[Opening INFORMATION GIVEN section]
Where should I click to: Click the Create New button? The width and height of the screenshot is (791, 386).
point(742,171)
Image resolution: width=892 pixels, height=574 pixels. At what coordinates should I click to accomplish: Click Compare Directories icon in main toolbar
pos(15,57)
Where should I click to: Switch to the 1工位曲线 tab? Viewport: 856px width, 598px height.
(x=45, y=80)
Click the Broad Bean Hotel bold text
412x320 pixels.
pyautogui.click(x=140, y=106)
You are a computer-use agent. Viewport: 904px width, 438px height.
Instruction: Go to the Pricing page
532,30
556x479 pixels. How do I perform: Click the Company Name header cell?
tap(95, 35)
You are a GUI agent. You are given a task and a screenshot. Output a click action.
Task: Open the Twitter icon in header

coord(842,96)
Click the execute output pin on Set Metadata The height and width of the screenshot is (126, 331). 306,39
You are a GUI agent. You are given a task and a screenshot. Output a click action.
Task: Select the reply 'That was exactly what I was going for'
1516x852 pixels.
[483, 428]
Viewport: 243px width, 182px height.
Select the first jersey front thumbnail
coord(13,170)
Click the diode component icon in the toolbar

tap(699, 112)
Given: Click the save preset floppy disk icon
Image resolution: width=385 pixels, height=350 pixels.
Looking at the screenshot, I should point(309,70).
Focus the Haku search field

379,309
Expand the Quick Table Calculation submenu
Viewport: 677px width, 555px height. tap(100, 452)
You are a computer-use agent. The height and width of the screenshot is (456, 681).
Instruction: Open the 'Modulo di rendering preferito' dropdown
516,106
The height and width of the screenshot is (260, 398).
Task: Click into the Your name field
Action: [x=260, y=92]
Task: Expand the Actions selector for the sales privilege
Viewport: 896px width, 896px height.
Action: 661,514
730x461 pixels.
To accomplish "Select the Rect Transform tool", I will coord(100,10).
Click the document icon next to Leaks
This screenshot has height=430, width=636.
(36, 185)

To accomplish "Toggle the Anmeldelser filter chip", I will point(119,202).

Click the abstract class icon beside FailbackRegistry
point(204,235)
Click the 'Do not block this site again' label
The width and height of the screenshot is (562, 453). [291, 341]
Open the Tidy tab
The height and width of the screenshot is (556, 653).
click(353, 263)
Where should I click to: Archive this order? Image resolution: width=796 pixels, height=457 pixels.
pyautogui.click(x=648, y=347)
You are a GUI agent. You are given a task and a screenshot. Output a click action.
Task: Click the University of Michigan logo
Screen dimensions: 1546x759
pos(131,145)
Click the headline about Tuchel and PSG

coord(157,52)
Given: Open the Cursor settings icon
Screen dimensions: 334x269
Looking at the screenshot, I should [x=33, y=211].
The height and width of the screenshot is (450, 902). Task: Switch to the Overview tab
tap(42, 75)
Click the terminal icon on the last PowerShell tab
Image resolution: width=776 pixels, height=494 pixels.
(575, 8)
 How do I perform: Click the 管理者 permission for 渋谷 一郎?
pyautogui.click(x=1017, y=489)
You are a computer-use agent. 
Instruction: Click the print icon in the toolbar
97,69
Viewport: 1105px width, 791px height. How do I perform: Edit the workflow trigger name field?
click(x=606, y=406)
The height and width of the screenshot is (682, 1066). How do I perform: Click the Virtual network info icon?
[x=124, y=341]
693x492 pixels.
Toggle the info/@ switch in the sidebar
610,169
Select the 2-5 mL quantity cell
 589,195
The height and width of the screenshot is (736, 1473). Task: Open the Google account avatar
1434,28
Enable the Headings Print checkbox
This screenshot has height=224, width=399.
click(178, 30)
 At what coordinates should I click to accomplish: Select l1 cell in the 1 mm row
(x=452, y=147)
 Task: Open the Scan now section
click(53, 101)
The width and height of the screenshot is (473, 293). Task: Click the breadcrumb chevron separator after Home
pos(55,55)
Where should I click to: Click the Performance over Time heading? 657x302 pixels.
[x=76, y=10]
[Closing INFORMATION GIVEN section]
PROBLEM STATEMENT: Exact reproduction is required: output the lines from the start of the entries above through the line with "Click the Broad Bean Hotel bold text".

SOLUTION FOR THIS PROBLEM:
Where should I click to: Click the Create New button? The width and height of the screenshot is (791, 386).
point(742,171)
Image resolution: width=892 pixels, height=574 pixels. At what coordinates should I click to accomplish: Click Compare Directories icon in main toolbar
pos(15,57)
Where should I click to: Switch to the 1工位曲线 tab? Viewport: 856px width, 598px height.
(x=45, y=80)
Click the Broad Bean Hotel bold text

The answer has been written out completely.